(Stored items)

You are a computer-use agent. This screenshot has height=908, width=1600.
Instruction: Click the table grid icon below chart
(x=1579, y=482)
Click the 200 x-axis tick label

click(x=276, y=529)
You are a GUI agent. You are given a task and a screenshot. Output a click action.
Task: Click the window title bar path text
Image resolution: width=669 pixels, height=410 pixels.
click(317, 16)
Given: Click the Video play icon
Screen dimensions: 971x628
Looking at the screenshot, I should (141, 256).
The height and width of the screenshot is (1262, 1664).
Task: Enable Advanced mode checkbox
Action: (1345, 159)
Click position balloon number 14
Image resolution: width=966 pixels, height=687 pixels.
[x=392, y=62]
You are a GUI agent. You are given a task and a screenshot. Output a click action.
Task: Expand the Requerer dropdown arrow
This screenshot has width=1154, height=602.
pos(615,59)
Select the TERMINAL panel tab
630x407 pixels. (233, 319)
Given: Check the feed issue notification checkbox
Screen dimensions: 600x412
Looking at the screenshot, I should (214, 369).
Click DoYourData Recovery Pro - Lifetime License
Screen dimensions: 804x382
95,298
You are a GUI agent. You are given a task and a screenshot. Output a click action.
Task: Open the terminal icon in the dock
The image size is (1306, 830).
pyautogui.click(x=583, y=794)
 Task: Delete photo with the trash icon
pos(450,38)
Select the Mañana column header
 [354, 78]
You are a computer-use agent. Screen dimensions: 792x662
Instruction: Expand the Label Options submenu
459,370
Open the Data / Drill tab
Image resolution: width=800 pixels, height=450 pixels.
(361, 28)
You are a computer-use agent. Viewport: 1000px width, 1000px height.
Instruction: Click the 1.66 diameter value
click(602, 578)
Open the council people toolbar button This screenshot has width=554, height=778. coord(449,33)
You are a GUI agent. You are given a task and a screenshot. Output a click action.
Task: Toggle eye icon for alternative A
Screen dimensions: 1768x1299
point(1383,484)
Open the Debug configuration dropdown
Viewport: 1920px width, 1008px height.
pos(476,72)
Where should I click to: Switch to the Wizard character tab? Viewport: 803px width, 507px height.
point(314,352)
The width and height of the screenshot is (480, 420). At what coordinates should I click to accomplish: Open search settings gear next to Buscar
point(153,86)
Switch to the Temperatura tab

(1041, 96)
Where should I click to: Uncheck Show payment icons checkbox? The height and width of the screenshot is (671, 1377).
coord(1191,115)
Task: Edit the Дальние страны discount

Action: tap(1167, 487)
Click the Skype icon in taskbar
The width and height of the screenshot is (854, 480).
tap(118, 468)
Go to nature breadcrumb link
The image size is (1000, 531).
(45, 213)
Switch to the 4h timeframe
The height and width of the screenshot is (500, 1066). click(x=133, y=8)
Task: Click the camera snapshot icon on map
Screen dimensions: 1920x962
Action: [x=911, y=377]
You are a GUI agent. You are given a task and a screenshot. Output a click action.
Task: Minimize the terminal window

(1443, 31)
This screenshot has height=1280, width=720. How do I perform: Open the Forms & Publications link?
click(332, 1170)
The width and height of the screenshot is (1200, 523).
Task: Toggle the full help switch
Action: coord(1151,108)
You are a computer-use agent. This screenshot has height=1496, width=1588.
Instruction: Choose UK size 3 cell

▶ **Aim of the exercise**
Write out the line containing "Where should I click to: Uncheck" and every line after it through the end of the entries. Keep each one exactly as it is, and add nothing.

▶ **Reply to the task**
Where should I click to: Uncheck Show payment icons checkbox? The height and width of the screenshot is (671, 1377).
coord(1191,115)
Task: Edit the Дальние страны discount

Action: tap(1167, 487)
Click the Skype icon in taskbar
The width and height of the screenshot is (854, 480).
tap(118, 468)
Go to nature breadcrumb link
The image size is (1000, 531).
(45, 213)
Switch to the 4h timeframe
The height and width of the screenshot is (500, 1066). click(x=133, y=8)
Task: Click the camera snapshot icon on map
Screen dimensions: 1920x962
Action: [x=911, y=377]
You are a GUI agent. You are given a task and a screenshot. Output a click action.
Task: Minimize the terminal window

(1443, 31)
This screenshot has height=1280, width=720. How do I perform: Open the Forms & Publications link?
click(332, 1170)
The width and height of the screenshot is (1200, 523).
Task: Toggle the full help switch
Action: coord(1151,108)
You are a computer-use agent. This screenshot has height=1496, width=1588.
Instruction: Choose UK size 3 cell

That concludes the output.